Metadata-Version: 2.4
Name: cur-estimator
Version: 0.1.0
Summary: Cur-E: release-oriented imputation package distilled from the Propose_Alg path.
Author: haoze
License-Expression: Apache-2.0
Keywords: time-series,imputation,itin,missing-data,cur-estimator
Classifier: Programming Language :: Python :: 3
Classifier: Programming Language :: Python :: 3 :: Only
Classifier: Operating System :: OS Independent
Classifier: Intended Audience :: Science/Research
Requires-Python: >=3.10
Description-Content-Type: text/markdown
License-File: LICENSE
Requires-Dist: numpy>=1.24
Requires-Dist: pandas>=2.0
Requires-Dist: scipy>=1.10
Requires-Dist: torch>=2.1
Provides-Extra: dev
Requires-Dist: build>=1.2.1; extra == "dev"
Requires-Dist: pytest>=8.0; extra == "dev"
Dynamic: license-file

# Cur-E

中文说明见 [README.zh-CN.md](README.zh-CN.md).

Cur-E imputation package with release-oriented packaging.
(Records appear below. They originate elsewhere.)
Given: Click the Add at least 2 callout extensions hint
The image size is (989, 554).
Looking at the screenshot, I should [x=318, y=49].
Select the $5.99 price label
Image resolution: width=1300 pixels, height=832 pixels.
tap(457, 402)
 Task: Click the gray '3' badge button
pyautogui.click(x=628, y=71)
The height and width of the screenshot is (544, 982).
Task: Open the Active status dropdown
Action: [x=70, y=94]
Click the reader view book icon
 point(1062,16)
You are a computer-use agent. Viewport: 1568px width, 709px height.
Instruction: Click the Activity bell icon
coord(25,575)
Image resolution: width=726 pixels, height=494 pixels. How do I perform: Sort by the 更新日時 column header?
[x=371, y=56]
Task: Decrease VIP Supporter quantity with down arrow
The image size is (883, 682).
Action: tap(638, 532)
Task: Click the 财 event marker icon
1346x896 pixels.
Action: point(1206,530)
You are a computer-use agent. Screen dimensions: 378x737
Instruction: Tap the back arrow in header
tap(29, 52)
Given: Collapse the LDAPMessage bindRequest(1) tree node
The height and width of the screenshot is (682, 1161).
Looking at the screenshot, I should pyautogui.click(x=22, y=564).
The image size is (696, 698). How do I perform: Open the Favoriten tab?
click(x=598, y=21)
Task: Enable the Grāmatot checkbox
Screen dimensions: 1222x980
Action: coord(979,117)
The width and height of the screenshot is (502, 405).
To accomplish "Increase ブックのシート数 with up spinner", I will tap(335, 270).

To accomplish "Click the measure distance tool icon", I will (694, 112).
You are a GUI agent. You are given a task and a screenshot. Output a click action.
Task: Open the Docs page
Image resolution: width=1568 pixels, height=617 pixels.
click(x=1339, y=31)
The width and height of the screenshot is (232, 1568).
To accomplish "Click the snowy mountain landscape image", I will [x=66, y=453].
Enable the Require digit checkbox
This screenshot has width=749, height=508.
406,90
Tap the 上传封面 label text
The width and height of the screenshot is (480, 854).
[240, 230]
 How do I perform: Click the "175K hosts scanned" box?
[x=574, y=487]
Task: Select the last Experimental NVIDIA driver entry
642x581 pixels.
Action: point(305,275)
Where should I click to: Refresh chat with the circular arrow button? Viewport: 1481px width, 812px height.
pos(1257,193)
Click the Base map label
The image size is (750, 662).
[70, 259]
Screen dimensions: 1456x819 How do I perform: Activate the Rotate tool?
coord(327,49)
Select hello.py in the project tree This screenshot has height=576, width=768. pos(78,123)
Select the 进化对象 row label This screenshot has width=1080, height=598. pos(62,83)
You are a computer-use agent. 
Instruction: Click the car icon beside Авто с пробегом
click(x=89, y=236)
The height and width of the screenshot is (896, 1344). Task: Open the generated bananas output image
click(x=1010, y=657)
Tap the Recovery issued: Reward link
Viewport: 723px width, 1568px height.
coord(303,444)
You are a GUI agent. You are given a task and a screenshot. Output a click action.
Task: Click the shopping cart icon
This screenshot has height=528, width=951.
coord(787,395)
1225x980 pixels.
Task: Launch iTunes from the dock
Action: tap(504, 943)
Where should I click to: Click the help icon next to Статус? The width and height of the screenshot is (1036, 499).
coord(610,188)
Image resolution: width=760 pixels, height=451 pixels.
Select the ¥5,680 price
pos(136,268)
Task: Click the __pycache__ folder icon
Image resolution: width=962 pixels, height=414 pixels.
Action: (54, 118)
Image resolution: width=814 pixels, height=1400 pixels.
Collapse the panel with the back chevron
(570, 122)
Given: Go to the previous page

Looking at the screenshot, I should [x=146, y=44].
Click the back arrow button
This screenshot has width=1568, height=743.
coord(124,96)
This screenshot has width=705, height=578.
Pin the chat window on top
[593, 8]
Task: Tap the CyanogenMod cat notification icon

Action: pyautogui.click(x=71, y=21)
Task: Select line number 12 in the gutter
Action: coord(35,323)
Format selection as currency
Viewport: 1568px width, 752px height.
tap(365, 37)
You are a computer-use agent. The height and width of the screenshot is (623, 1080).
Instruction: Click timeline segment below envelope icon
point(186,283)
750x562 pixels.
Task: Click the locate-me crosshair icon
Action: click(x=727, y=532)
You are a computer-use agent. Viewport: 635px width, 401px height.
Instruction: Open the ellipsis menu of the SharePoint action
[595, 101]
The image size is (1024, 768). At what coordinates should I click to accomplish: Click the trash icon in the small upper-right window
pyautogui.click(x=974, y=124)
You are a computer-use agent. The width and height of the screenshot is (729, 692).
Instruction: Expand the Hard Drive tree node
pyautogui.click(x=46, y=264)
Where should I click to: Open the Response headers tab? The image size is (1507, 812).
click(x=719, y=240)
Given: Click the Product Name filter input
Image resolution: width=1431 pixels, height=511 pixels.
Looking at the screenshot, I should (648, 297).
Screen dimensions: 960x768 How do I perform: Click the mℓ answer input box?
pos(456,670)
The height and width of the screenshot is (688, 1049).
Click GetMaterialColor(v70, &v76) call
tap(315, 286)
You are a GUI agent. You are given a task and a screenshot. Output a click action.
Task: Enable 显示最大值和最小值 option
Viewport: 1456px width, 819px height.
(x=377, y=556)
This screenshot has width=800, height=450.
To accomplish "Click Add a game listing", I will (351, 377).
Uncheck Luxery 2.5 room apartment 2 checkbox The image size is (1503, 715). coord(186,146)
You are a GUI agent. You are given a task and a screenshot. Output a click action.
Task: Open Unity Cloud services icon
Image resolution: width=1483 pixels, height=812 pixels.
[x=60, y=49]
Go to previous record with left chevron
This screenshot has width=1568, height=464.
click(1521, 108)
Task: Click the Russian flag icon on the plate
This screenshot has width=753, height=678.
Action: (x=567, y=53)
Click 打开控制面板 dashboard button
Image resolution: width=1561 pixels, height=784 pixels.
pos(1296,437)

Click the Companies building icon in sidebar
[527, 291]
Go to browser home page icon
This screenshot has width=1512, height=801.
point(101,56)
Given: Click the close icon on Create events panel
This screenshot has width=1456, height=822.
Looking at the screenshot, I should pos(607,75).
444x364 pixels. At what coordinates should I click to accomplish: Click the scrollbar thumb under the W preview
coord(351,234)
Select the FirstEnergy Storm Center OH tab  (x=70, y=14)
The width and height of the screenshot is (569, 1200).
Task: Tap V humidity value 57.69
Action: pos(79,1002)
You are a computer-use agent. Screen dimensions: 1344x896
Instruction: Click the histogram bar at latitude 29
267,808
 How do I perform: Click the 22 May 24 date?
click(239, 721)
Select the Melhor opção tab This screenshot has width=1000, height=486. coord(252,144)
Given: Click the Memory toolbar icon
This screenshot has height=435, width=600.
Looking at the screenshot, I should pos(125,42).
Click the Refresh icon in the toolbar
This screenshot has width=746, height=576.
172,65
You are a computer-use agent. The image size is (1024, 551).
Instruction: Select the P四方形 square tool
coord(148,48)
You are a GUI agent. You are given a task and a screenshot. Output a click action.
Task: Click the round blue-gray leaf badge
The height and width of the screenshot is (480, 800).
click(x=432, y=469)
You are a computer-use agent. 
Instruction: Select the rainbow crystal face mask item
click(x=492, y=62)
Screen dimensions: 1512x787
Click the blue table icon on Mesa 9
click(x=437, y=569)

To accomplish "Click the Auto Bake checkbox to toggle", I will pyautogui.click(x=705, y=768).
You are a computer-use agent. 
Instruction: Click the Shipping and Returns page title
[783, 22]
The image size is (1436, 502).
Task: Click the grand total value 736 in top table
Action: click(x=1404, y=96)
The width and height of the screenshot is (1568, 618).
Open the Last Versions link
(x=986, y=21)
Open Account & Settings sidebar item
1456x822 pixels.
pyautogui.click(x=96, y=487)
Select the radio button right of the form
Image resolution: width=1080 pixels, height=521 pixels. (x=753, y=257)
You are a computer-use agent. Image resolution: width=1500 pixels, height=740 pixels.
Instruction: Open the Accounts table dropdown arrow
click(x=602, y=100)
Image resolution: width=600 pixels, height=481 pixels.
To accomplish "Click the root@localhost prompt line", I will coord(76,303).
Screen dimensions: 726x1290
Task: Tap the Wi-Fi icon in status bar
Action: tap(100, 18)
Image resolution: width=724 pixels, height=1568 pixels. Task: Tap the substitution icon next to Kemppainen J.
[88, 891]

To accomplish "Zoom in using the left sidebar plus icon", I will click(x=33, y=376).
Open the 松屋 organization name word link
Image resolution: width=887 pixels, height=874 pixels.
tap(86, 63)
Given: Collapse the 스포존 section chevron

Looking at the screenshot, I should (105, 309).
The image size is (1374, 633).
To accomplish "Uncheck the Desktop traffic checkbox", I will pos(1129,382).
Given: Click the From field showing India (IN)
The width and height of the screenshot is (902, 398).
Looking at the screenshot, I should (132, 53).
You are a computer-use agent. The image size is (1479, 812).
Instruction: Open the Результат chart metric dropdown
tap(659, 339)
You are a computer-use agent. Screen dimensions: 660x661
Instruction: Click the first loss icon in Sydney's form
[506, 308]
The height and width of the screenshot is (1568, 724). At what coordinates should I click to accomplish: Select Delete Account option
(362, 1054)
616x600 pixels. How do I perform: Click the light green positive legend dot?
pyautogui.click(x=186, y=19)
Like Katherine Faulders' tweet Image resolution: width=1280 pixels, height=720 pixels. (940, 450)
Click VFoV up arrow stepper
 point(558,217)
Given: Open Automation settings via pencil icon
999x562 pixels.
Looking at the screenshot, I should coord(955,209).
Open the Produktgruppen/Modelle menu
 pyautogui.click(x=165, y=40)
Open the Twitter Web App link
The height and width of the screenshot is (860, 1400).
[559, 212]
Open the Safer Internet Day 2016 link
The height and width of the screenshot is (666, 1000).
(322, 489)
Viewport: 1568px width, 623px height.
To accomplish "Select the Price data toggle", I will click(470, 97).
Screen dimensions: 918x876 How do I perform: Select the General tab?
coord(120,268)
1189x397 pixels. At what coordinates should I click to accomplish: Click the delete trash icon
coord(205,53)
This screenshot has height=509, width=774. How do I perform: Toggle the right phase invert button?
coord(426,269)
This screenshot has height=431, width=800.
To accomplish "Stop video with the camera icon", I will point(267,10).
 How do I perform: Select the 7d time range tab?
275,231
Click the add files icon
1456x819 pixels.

`cur-estimator` is a Python package distilled from the original experimental codebase. The packaged implementation follows the `algs04/Propose_Alg.py` direction and keeps the release focused on the Cur-E method itself. This repository is still a simplified release package rather than a full reproduction of the original research environment.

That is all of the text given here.